INSTRUCTIONS FOR THE TASK:
Reproduce nothing but the lines from the one containing "Instruction: Clear the" to the end of the records below, each exactly as written.

EXERCISE INPUT:
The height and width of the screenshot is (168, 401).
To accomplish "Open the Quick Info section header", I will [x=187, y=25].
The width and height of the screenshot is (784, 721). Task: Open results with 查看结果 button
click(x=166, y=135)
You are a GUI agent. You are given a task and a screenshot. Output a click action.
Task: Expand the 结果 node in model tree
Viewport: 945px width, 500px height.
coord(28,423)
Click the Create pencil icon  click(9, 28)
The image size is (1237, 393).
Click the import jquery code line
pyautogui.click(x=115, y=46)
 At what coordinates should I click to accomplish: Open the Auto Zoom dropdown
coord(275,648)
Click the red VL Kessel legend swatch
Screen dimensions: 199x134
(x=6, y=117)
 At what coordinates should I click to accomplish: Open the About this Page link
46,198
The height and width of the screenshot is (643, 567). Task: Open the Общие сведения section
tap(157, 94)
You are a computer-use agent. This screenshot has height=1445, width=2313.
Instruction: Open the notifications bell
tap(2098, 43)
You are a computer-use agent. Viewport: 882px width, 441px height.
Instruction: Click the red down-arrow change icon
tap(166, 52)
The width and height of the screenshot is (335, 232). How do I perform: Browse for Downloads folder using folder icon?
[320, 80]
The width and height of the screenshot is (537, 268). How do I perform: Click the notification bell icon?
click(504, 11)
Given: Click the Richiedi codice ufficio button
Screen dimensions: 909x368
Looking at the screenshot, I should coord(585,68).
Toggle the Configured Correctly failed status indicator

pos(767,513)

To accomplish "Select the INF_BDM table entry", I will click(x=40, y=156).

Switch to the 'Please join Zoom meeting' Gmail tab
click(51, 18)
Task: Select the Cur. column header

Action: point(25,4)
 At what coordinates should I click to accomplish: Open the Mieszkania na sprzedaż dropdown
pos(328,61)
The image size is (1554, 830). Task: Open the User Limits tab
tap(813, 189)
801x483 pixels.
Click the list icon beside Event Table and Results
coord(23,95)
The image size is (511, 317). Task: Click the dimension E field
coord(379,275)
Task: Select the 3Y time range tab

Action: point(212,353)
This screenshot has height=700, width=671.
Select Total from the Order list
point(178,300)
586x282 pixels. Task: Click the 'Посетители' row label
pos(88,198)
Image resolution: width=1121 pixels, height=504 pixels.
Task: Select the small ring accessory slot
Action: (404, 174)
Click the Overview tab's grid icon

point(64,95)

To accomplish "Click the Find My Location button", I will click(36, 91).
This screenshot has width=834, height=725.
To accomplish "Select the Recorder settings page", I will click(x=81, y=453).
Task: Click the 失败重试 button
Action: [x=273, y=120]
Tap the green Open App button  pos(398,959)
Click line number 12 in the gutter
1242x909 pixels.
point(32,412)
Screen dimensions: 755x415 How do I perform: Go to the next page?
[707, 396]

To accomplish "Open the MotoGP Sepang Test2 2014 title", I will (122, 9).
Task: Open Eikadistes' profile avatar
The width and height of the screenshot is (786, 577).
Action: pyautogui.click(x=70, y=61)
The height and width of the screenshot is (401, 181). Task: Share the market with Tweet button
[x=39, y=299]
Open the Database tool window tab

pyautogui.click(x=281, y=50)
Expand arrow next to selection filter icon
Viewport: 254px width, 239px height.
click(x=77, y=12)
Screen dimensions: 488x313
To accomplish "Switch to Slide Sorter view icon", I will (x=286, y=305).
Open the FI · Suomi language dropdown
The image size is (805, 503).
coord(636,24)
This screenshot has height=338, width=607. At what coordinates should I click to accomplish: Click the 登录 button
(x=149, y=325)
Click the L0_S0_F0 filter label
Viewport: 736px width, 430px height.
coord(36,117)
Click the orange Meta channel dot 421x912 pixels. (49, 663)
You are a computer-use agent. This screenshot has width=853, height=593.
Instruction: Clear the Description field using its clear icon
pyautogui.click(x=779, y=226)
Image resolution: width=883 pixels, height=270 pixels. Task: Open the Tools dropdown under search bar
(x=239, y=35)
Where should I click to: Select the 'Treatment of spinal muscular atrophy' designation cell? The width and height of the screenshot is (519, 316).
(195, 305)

RESPONSE:
Instruction: Clear the Description field using its clear icon
pyautogui.click(x=779, y=226)
Image resolution: width=883 pixels, height=270 pixels. Task: Open the Tools dropdown under search bar
(x=239, y=35)
Where should I click to: Select the 'Treatment of spinal muscular atrophy' designation cell? The width and height of the screenshot is (519, 316).
(195, 305)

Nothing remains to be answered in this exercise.